If you want to a tool to crawl through your site looking for 404 or 500 errors, there are online tools (e.g. The W3C’s online link checker), browser plugins for Firefox and Chrome, or windows programs like Xenu’s Link Sleuth.
A unix link checker
Today I found linkchecker - available as a unix command-line program (although it also has a GUI or a web interface).
Install the command-line tool
You can install the command-line tool simply on Ubuntu:
sudo apt-get install linkchecker
Using linkchecker
Like any good command-line program, it has a manual page, but it can be a bit daunting to read, so I give some shortcuts below.
By default, linkchecker
will give you a lot of warnings. It’ll warn you for any links that result in 301s, as well as all 404s, timeouts, etc., as well as giving you status updates every second or so.
Robots.txt
linkchecker will not crawl a website that is disallowed by a robots.txt file, and there’s no way to override that. The solution is to change the robots.txt
file to allow linkchecker through:
User-Agent: *
Disallow: /
User-Agent: LinkChecker
Allow: /
Redirecting output
linkchecker
seems to be expecting you to redirect its output to a file. If you do so, it will only put the actual warnings and errors in the file, and report status to the command-line:
$ linkchecker http://example.com > siteerrors.log
35 URLs active, 0 URLs queued, 13873 URLs checked, runtime 1 hour, 51 minutes
Timeout
If you’re testing a development site, it’s quite likely it will be fairly slow to respond and linkchecker
may experience many timeouts, so you probably want to up that timeout time:
$ linkchecker --timeout=300 http://example.com > siteerrors.log
Ignore warnings
I don’t know about you, but the sites I work on have loads of errors. I want to find 404s and 50*s before I worry about redirect warnings.

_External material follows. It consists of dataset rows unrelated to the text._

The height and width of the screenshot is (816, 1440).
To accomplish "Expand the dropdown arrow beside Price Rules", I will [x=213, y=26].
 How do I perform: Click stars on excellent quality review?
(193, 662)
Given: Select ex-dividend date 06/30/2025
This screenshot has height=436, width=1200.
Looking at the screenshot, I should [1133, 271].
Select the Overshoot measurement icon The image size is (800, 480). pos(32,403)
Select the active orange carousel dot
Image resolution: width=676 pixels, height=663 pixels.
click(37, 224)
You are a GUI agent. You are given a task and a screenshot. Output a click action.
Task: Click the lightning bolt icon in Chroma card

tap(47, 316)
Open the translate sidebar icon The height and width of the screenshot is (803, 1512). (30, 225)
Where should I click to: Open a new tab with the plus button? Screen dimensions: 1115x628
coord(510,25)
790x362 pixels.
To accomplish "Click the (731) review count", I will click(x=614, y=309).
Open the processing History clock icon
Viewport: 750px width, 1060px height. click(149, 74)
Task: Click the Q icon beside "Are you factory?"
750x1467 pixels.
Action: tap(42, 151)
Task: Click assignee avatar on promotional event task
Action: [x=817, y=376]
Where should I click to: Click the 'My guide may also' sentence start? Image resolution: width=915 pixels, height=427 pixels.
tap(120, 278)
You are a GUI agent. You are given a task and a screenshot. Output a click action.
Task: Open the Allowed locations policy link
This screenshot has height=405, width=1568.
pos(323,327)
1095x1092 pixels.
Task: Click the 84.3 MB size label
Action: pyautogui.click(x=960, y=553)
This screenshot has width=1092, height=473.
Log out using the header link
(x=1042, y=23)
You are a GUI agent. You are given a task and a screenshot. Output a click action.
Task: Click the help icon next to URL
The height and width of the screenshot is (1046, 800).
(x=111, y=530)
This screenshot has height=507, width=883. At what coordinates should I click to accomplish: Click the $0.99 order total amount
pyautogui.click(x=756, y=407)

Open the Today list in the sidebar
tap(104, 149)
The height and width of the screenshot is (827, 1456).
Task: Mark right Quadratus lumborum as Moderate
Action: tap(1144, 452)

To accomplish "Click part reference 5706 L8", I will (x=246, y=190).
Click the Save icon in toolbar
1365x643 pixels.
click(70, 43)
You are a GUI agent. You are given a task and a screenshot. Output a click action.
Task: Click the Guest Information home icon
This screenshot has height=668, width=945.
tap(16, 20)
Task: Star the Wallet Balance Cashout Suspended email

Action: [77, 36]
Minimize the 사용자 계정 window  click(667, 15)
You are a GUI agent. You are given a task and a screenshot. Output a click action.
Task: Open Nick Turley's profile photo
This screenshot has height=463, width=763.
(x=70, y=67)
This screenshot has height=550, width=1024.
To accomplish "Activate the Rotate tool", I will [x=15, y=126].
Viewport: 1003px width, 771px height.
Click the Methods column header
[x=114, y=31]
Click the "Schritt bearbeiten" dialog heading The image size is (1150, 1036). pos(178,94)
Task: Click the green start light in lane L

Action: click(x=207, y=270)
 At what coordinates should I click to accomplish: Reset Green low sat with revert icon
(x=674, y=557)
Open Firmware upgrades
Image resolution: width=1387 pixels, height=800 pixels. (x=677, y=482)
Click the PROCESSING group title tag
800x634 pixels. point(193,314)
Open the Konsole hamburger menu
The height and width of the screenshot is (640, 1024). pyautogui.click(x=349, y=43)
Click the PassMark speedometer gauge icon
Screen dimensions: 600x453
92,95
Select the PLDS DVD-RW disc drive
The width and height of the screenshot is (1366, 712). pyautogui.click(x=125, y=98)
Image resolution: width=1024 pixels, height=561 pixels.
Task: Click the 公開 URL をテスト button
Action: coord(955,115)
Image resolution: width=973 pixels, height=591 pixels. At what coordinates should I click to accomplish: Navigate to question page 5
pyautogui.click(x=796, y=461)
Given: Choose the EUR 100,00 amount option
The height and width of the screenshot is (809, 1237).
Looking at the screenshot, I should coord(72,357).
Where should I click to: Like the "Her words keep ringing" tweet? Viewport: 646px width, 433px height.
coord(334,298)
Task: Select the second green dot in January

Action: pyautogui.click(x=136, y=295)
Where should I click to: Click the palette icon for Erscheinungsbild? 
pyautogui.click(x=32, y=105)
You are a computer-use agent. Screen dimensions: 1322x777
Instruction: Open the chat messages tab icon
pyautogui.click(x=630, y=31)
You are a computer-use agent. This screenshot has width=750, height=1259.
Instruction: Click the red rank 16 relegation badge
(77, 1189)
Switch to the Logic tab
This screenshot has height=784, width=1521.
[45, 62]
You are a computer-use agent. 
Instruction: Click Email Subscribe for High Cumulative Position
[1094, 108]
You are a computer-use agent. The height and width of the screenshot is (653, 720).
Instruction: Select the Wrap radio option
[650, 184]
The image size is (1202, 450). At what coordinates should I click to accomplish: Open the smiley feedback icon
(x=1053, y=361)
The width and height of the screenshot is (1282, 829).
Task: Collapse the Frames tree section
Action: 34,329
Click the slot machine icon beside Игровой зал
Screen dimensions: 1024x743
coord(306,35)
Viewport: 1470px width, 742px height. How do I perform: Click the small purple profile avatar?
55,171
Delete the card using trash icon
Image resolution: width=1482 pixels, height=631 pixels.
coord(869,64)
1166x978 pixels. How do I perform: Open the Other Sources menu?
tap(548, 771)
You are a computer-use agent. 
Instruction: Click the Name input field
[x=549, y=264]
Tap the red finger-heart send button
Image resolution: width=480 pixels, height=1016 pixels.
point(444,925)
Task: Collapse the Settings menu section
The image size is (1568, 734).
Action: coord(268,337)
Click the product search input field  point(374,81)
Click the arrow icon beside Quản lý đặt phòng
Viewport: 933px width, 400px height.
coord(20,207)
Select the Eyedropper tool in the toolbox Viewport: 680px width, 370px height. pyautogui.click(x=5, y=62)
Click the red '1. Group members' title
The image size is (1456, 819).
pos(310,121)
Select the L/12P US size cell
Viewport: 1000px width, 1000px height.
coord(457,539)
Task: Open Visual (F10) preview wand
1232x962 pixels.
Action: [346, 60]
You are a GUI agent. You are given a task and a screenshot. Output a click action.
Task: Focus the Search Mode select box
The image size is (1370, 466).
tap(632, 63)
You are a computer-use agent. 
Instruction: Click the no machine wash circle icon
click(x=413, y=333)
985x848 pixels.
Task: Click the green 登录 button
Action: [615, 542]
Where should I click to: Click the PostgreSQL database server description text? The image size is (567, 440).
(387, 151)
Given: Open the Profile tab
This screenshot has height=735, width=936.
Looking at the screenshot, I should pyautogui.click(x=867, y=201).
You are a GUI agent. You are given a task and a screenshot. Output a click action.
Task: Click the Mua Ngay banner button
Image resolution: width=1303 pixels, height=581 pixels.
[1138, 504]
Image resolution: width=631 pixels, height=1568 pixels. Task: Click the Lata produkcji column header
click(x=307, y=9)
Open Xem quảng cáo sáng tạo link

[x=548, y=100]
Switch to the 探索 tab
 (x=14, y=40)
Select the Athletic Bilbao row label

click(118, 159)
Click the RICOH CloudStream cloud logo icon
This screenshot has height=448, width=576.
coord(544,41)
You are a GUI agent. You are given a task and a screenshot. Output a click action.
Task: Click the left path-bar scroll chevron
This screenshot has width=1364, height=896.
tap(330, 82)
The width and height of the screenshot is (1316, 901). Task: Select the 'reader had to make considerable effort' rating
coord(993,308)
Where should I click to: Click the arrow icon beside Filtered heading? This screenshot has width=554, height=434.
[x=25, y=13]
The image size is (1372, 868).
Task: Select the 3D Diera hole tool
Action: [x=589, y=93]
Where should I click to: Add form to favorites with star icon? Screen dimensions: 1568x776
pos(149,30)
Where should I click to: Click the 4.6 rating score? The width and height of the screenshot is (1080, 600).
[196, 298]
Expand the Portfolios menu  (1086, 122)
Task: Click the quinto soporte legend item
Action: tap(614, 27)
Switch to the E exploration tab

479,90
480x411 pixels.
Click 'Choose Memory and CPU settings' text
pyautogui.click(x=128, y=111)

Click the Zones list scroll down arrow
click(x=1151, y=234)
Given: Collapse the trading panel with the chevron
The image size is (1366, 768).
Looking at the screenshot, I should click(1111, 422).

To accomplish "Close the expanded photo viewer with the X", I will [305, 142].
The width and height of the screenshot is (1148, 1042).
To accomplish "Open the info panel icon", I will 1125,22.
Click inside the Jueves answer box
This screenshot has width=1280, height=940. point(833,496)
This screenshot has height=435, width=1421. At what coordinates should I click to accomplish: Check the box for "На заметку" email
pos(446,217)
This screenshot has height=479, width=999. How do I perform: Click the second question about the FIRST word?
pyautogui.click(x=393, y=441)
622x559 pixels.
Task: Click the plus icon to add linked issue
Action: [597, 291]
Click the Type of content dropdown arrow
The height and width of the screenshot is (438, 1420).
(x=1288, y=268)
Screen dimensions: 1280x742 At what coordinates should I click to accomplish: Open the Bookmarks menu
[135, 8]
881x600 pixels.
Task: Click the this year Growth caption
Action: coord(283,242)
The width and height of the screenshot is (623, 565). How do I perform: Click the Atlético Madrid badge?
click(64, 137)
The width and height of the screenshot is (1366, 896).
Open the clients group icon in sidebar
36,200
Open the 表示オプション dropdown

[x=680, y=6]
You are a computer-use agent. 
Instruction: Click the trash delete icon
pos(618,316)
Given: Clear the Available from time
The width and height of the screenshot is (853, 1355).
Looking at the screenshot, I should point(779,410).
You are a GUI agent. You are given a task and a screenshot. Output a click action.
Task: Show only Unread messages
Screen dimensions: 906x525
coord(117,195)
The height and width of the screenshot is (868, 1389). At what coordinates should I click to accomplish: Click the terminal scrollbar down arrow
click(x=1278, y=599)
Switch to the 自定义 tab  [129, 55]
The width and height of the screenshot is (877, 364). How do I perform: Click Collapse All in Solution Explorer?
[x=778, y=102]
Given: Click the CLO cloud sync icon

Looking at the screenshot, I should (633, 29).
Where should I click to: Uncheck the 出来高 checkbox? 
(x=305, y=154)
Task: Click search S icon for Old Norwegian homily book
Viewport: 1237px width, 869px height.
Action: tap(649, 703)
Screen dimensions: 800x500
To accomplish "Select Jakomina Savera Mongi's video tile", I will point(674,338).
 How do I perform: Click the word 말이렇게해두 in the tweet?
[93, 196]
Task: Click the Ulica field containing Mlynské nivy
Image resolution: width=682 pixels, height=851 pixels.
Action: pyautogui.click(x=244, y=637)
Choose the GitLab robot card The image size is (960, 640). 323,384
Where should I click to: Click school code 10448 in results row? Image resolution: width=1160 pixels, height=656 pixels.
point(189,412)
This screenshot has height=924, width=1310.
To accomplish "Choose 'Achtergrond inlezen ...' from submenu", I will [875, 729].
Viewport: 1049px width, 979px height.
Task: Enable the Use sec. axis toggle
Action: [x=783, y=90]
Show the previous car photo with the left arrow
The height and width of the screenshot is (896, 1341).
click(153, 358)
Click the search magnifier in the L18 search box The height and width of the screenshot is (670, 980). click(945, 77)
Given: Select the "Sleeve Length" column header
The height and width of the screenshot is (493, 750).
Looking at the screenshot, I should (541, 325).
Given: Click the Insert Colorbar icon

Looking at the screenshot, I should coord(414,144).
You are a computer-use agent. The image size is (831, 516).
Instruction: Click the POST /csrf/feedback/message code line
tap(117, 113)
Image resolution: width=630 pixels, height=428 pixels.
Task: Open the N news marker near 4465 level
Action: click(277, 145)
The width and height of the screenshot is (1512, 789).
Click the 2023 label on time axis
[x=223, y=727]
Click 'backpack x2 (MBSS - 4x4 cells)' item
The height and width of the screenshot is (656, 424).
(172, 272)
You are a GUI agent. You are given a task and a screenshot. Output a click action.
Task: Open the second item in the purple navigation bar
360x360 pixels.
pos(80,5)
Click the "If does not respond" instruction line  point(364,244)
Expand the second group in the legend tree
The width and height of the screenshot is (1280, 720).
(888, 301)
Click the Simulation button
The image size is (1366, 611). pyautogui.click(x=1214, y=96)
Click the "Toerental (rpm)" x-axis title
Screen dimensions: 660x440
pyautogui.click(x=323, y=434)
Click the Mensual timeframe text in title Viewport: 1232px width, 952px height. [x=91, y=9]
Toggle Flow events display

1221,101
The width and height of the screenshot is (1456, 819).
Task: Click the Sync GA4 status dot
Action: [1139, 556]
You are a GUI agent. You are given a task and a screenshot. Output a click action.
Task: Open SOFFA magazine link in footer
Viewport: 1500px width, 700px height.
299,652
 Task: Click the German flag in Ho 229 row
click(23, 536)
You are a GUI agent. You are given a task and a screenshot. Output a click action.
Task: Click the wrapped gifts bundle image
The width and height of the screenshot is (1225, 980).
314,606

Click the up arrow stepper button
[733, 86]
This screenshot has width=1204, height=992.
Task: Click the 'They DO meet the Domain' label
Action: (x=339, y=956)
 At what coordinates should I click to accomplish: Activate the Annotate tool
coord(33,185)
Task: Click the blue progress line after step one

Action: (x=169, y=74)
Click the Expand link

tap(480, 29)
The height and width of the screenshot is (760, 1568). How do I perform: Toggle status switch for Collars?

$ linkchecker --timeout=300 --no-warnings http://example.com > siteerrors.log
Output type
The default text
output is fairly verbose. For easy readability, you probably want the logging to be in CSV format:
$ linkchecker --timeout=300 --no-warnings -ocsv http://example.com > siteerrors.csv
Other options
If you find and fix all your basic 404 and 50* errors, you might then want to turn warnings back on (remove --no-warnings
) and start using --check-html
and --check-css
.
Checking websites with OpenID (2014-04-17 update)
Today I had to use linkchecker
to check a site which required authentication with Canonical’s OpenID system. To do this, a StackOverflow answer helped me immensely.
I first accessed the site as normal with Chromium, opened the console window and dumped all the cookies that were set in that site:
> document.cookie
"__utmc="111111111"; pysid=1e53e0a04bf8e953c9156ea841e41157;"
I then saved these cookies in cookies.txt
in a format that linkchecker will understand:
Host:example.com
Set-cookie: __utmc="111111111"
Set-cookie: pysid="1e53e0a04bf8e953c9156ea841e41157"
And included it in my linkchecker
command with --cookiefile
:
linkchecker --cookiefile=cookies.txt --timeout=300 --no-warnings -ocsv http://example.com > siteerrors.csv
Use it!
If you work on a website of any significant size, there are almost certainly dozens of broken links and other errors. Link checkers will crawl through the website checking each link for errors.
Link checking your website may seem obvious, but in my experience hardly any dev teams do it regularly.
You might well want to use linkchecker
to do automated link checking! I haven’t implemented this yet, but I’ll try to let you know when I do.